El actor que no actuaba
Marlon Brando fue uno de sus grandes apoyos. Lo recomendó personalmente a Elia Kazan para el papel protagonista de Al este del Edén, convencido de que aquel personaje reflejaba los miedos y contradicciones de su amigo. Dean improvisaba frases, movimientos y gestos, desconcertando a compañeros de la vieja escuela como Rock Hudson, que no entendían su estilo. Pero esa forma de “actuar desde dentro” fue precisamente lo que le convirtió en un intérprete único. Para muchos –de Elvis a Bob Dylan, de Paul Newman a Al Pacino–, Dean no solo fue el mejor: sin él, ellos mismos nunca se habrían atrevido a ser artistas.
Amores y desencuentros
Su vida sentimental tampoco le trajo felicidad. Hollywood lo rodeó de mujeres y también de rumores sobre relaciones con hombres, pero su gran amor fue la actriz Pier Angeli. El romance se quebró cuando ella anunció su boda con el cantante Vic Damone. Dean, desesperado, se presentó en la puerta de la iglesia el día de la ceremonia y aceleró su moto para protestar, incapaz de aceptar la pérdida.

La obsesión con la muerte
James Dean vivía con un miedo cerval a la muerte, y al mismo tiempo la desafiaba con gestos temerarios. Coleccionaba armas, posaba dentro de ataúdes y toreaba taxis en las calles de Nueva York como si fueran toros. En una entrevista, un periodista le preguntó qué era lo que más respetaba en la vida. Su respuesta fue tan lúgubre como premonitoria:
“La muerte. Es la única cosa que merece respeto. La única verdad inevitable. Todo lo demás puede ponerse en duda, pero la muerte es verdadera. En ella está la única nobleza para el hombre y, más allá de ella, la única esperanza”.
El “Pequeño Bastardo”
La otra gran pasión de Dean fue la velocidad. El 21 de septiembre de 1955 compró un Porsche Spyder 550 por 6.900 dólares, una cifra astronómica para la época. Lo bautizó como Little Bastard, un coche ligero, descapotable, capaz de alcanzar los 225 km/h, pero extremadamente frágil. Pensaba competir en una carrera en Salinas y, aunque en un principio planeaba remolcar el vehículo, a última hora decidió conducirlo.

□ □ □ □ □ □ □

Qué se pide ▸ Continúa el texto sobre James Dean a partir de la oración que termina en «decidió conducirlo».

(Entradas del conjunto de datos)
□ □ □ □ □ □ □

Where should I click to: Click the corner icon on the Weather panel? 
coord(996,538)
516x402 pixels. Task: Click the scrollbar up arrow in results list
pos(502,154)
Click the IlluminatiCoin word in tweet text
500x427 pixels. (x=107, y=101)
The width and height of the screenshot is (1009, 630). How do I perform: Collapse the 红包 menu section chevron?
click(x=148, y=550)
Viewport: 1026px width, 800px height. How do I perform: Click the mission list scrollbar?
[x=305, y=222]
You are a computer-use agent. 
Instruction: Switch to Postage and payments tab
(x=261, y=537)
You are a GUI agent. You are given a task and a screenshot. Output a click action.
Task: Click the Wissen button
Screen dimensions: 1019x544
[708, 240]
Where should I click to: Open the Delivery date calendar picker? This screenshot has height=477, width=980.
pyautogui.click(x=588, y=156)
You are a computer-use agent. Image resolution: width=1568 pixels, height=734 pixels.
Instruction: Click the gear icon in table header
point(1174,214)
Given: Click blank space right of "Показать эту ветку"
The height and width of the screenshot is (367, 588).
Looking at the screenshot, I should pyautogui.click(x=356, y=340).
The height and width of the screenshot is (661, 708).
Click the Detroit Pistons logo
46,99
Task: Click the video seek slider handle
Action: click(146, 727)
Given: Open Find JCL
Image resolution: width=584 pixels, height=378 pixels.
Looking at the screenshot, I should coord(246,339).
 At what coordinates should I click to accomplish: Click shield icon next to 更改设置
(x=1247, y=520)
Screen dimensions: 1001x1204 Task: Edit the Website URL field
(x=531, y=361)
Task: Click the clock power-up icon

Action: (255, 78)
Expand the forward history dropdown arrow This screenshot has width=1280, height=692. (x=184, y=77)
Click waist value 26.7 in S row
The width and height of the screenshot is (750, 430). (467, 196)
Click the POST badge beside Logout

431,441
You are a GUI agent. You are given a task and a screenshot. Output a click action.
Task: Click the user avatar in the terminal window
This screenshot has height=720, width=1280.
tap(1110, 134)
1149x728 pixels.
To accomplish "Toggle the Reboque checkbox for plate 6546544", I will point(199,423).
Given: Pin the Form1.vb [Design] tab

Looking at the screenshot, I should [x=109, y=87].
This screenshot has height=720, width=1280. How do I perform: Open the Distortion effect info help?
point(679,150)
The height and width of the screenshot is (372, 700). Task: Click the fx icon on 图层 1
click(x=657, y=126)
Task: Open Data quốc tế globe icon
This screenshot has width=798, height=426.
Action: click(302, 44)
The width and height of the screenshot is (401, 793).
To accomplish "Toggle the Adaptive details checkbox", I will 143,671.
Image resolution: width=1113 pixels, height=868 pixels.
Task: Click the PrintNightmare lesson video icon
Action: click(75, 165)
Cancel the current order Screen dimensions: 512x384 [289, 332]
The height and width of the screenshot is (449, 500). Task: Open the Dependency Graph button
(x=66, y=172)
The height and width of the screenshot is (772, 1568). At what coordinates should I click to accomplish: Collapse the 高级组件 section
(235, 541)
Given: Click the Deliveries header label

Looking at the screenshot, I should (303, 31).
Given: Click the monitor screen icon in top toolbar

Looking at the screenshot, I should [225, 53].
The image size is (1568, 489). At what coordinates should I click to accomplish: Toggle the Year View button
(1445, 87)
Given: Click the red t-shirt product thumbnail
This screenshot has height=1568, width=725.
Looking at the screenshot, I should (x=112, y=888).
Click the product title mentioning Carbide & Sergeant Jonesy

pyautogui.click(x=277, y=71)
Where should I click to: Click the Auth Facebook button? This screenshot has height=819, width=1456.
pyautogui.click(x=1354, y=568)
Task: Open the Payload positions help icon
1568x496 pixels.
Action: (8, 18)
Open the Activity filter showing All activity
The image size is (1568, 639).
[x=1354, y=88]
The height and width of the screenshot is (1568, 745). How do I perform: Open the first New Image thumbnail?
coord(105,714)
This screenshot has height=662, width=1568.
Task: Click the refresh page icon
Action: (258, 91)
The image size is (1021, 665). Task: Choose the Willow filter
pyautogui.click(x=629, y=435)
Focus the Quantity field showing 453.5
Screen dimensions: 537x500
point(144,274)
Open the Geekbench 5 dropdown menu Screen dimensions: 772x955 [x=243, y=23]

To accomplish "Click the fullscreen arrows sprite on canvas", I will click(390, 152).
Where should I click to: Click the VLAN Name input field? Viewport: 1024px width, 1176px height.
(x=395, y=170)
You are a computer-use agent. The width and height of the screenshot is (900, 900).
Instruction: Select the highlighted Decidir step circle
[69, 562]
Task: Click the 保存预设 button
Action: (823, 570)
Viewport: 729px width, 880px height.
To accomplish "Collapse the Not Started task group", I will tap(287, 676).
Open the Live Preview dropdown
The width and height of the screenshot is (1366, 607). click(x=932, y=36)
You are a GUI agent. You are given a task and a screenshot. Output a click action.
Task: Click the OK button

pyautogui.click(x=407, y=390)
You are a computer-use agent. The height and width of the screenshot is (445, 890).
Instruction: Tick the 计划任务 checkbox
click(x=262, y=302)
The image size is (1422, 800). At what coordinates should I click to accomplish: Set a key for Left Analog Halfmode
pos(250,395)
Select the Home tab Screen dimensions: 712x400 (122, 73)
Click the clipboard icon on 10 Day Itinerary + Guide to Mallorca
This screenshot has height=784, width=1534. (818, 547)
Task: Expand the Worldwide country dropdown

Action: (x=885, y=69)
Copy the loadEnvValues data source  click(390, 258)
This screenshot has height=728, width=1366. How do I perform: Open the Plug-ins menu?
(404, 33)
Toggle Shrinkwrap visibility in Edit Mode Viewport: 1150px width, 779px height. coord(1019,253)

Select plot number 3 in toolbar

□ □ □ □ □ □ □

Respuesta final ▸
El 30 de septiembre, acompañado de su mecánico, partió hacia la cita. Un policía lo detuvo por exceso de velocidad y le advirtió con palabras inquietantes: «Si sigue así, no llegará a Salinas». Horas más tarde, en la ruta 466, un Ford conducido por un estudiante se cruzó en su camino. Dean apenas pudo gritar: «¡Tiene que vernos!». La colisión fue brutal. Su mecánico salió despedido, malherido en el asfalto. Dean absorbió el impacto y murió poco después en el hospital, a los 24 años.
Dos meses antes había rodado un anuncio de seguridad vial en el que advertía a los jóvenes conductores: «Conducid con cuidado, porque la vida que salvéis podría ser… la mía». Cuando se emitió, tras su muerte, esas palabras adquirieron un tono cruelmente profético.


Nace la leyenda
La noticia recorrió el mundo. Murió el hombre, nació la leyenda. Se multiplicaron las especulaciones: ¿fue un suicidio?, ¿tenía un hijo secreto?, ¿planeaba desaparecer? Incluso un libro llegó a vender medio millón de ejemplares afirmando que Dean se comunicaba “desde el más allá”.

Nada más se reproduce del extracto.